WRITTEN TASK
Write out the items word for word, starting at the first line and ending with the line that contains "Go to the Home", both lines included.

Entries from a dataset
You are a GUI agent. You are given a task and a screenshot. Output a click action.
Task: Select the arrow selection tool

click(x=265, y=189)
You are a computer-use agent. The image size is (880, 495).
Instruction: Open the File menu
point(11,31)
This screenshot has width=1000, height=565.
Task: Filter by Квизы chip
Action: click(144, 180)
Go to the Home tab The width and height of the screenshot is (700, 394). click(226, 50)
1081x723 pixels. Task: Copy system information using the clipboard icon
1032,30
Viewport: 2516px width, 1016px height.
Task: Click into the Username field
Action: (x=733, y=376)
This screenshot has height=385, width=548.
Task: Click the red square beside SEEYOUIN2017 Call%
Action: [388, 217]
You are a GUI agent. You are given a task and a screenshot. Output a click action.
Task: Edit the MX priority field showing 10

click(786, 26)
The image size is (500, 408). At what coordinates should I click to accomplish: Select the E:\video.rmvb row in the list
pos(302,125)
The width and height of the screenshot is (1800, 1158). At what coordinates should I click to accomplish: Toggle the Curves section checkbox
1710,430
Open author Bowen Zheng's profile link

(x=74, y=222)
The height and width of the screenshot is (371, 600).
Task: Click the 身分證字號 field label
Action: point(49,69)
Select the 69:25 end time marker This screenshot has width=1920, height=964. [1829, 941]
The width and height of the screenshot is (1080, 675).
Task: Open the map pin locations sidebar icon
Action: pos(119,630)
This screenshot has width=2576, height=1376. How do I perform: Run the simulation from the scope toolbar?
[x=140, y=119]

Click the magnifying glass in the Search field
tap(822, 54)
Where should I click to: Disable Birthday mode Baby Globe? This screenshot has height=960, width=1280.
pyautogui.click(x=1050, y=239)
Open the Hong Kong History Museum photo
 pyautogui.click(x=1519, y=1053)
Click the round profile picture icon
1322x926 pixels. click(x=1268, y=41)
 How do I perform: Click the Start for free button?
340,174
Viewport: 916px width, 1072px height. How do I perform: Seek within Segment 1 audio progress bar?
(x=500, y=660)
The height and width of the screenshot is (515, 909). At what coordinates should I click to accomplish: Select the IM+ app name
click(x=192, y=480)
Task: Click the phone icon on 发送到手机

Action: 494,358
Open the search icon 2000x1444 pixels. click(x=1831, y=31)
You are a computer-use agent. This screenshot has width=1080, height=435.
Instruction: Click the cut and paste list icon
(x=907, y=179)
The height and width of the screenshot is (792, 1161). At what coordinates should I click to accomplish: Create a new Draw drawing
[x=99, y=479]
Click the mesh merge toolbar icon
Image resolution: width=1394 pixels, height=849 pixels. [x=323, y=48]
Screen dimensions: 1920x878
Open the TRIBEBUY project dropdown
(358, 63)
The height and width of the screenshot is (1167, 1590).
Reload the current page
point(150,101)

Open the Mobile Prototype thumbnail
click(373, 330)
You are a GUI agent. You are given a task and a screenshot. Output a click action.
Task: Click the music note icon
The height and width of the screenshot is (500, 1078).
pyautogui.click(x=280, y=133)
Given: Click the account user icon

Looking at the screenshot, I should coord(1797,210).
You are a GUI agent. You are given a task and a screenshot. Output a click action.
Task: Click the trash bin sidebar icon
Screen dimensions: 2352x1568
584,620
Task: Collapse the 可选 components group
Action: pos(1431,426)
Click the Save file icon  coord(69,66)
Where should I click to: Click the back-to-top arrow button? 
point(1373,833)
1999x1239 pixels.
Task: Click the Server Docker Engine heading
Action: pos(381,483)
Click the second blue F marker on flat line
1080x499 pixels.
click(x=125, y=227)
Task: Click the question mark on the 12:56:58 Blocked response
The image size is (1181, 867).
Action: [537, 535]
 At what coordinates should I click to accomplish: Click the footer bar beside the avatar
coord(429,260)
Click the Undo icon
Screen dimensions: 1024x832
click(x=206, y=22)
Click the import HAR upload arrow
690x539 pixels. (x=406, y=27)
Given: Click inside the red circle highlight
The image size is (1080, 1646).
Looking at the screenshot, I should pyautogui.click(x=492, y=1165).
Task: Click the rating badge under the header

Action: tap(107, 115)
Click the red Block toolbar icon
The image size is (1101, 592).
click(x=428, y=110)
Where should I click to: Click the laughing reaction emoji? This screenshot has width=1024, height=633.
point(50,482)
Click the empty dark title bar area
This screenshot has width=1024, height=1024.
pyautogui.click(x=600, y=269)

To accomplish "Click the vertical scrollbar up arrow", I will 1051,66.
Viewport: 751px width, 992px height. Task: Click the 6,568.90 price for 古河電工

RESULT OF THE TASK
You are a GUI agent. You are given a task and a screenshot. Output a click action.
Task: Select the arrow selection tool

click(x=265, y=189)
You are a computer-use agent. The image size is (880, 495).
Instruction: Open the File menu
point(11,31)
This screenshot has width=1000, height=565.
Task: Filter by Квизы chip
Action: click(144, 180)
Go to the Home tab The width and height of the screenshot is (700, 394). click(226, 50)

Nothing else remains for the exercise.